El ritmo de los intérpretes al comienzo es más acompasado para generar una atmósfera mística y adentrarse en la espiritualidad. La intención inicial de Miranda se subraya con el vestuario color crema de los cinco bailarines y la blancura del foro, elementos que se mantienen a lo largo de la obra y contrastan con el tono azul marino que viste la Pita Amor ideada por el fundador de Inquietos, compañía que colabora con Los Corpógrafos en esta creación.
El quinteto de bailarines representa los pensamientos encarnados en movimiento y el vestuario claro enfatiza la pureza de esos pensamientos, en opinión de Eustorgio Guzmán.
Aunque la misma poetisa estaba consciente de que su genialidad iba de la mano de la demencia, el coreógrafo quiso tomar con seriedad a Pita para no encasillarla, como varios lo han hecho, en “la vieja loca que deambulaba por la Zona Rosa”. Si en ocasiones parece ausente, es para insinuar con sutileza que era presa de su vorágine.
En sus Décimas a Dios se asoma la vanidad y soberbia de la autora, pero Miranda no quiso enfocarse tanto en estos aspectos. Le interesa más resaltar que este libro, desde su punto de vista, es la cúspide del legado literario de Pita, cuya voz “fuerte y agresiva” puede escucharse mientras recita parte de estos versos en Amor, la undécima musa, la obra de mayor formato que hasta ahora ha montado Miranda.

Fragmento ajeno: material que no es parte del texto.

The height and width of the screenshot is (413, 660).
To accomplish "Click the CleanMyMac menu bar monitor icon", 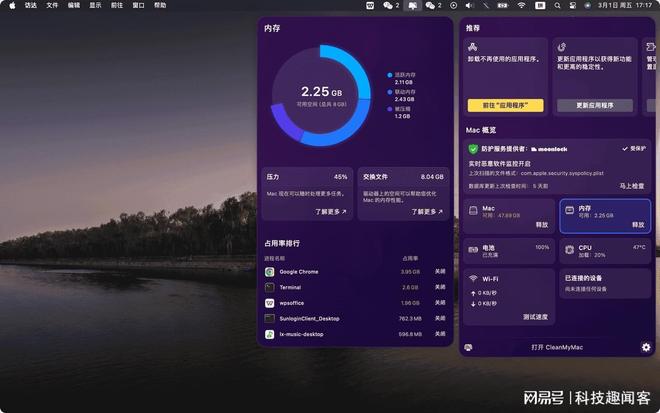I will (x=412, y=5).
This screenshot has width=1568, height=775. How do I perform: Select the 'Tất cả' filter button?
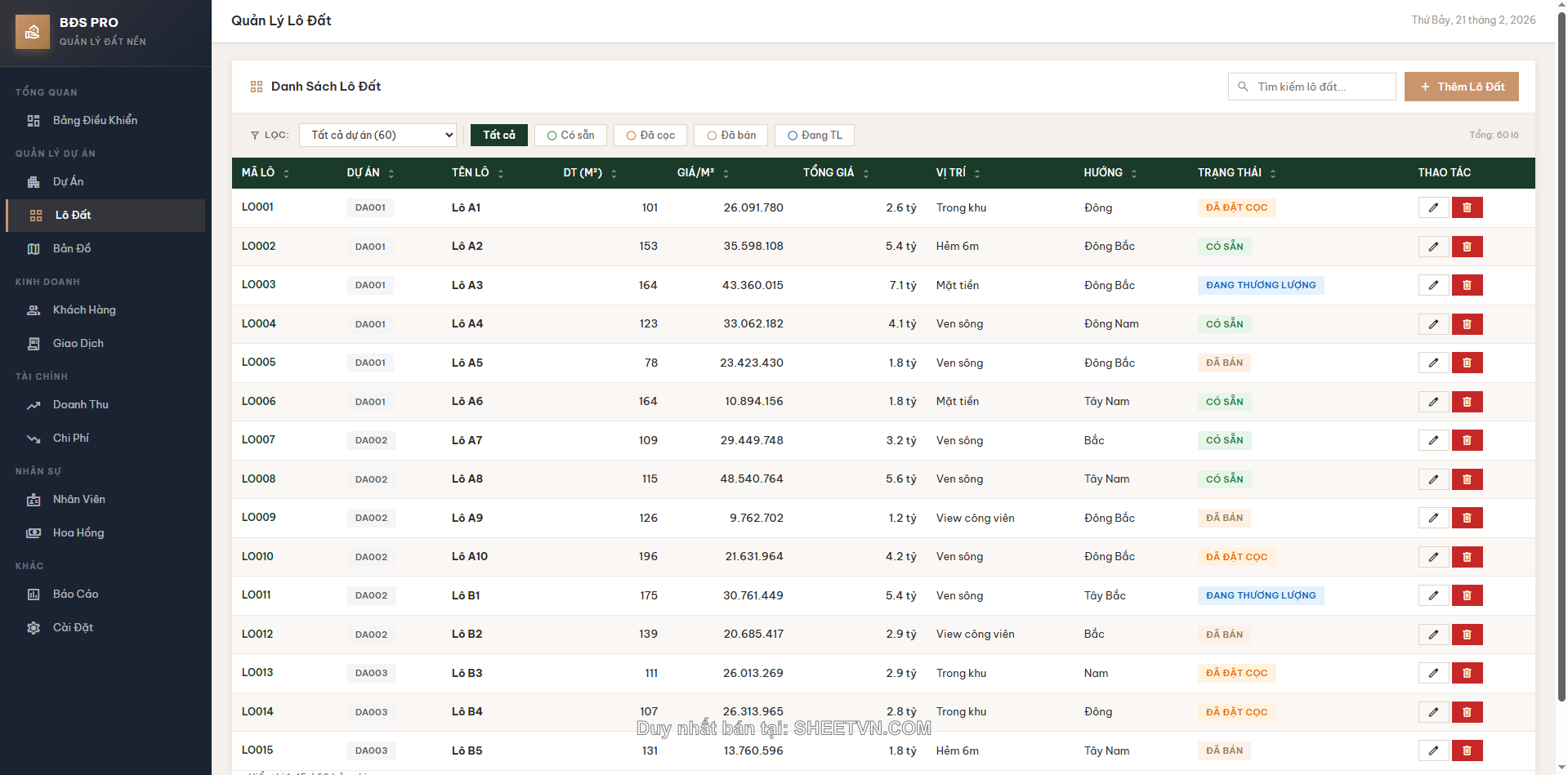(x=498, y=136)
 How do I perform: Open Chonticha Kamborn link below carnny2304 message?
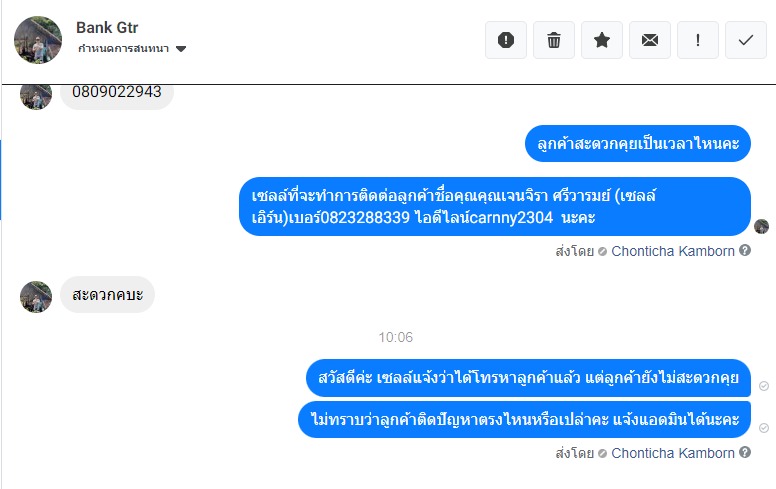tap(672, 251)
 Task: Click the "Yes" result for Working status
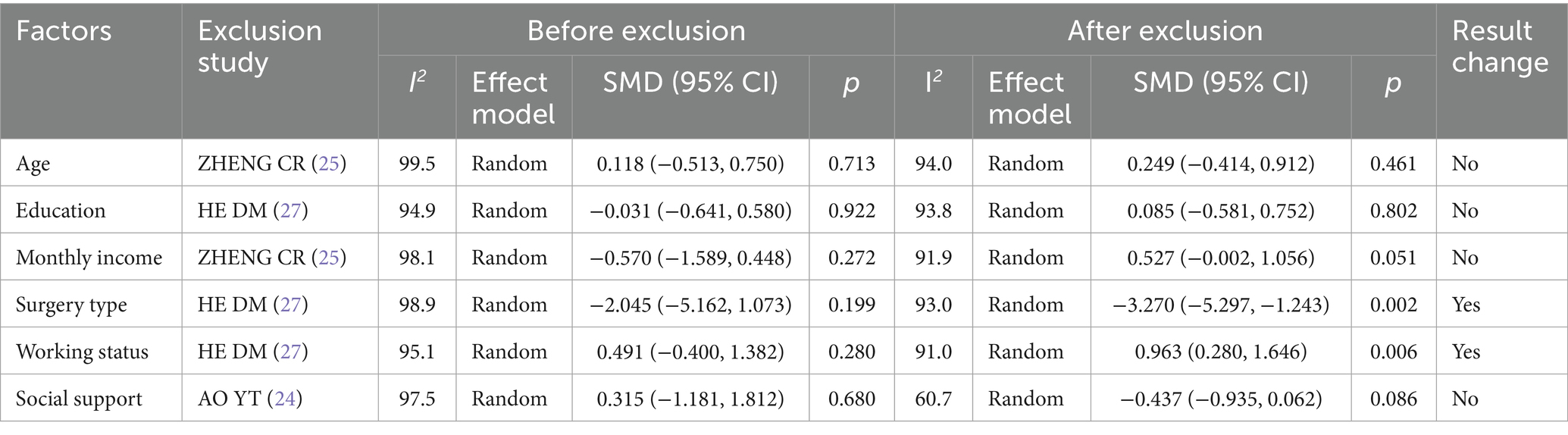click(1466, 352)
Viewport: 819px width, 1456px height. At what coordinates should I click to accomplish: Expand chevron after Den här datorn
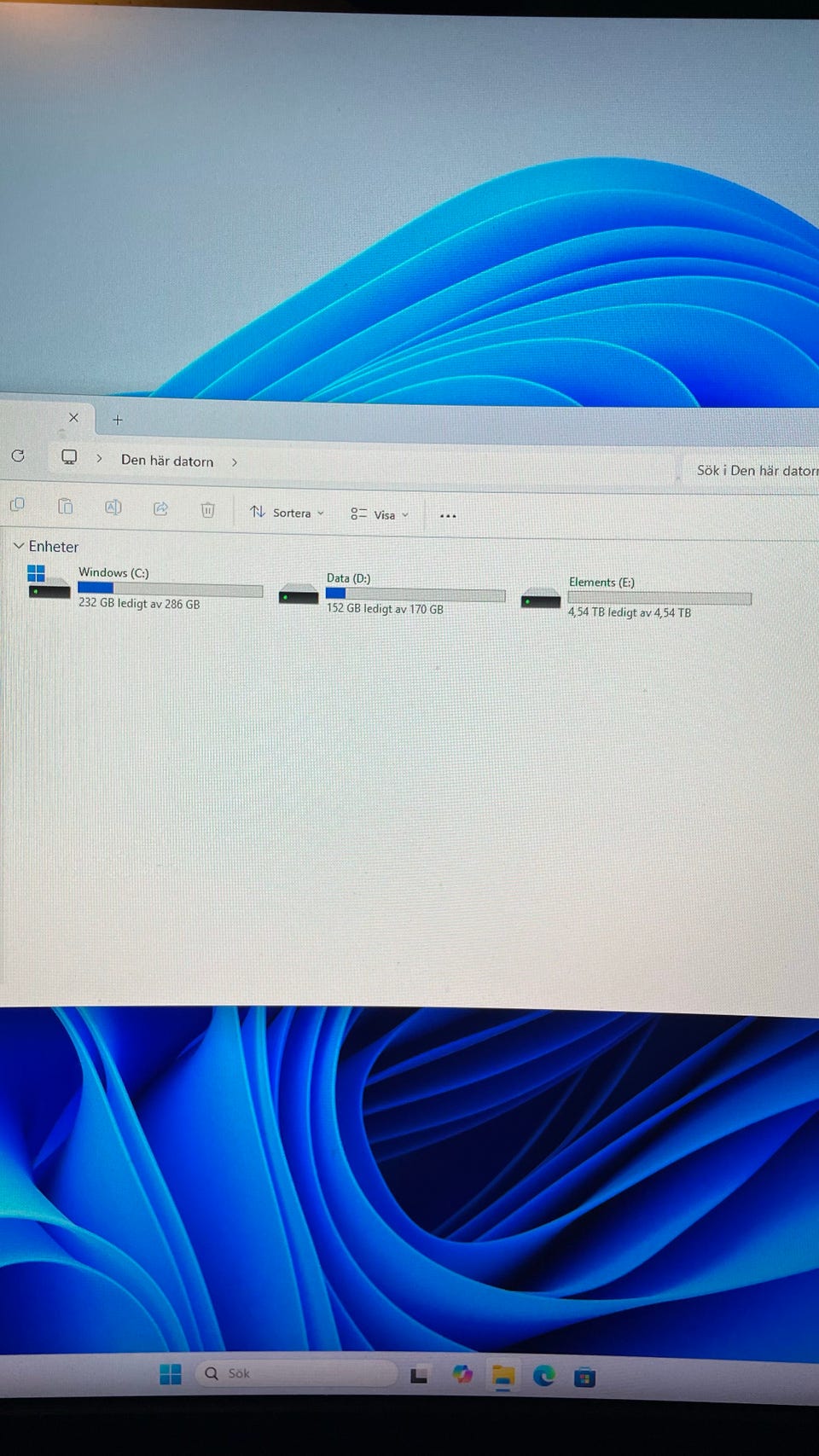[235, 462]
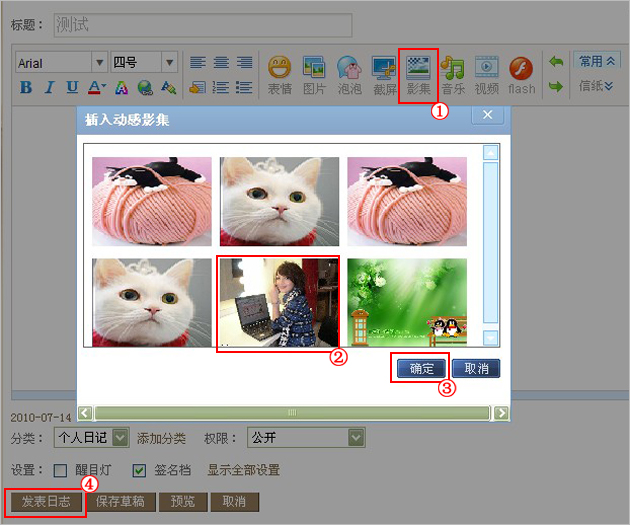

“Fue una feminista adelantada a su época. Creo que hoy la podemos entender mejor que antes, porque nos podemos identificar con mucho de lo que ella piensa, como en su poemario en el que se pregunta lo que todos en algún momento nos cuestionamos al tratar de comprender nuestra existencia”, considera la bailarina Helena Hernández.
Sin ser abstracta, esta danza contemporánea no cuenta una historia lineal pero sí posee una estructura dramática basada en La Undécima Musa. Guadalupe Amor, de Michael Karl Schuessler, la biografía sobre esta singular mujer de las letras mexicanas que incluye un análisis de su obra de carácter metafísico y literario.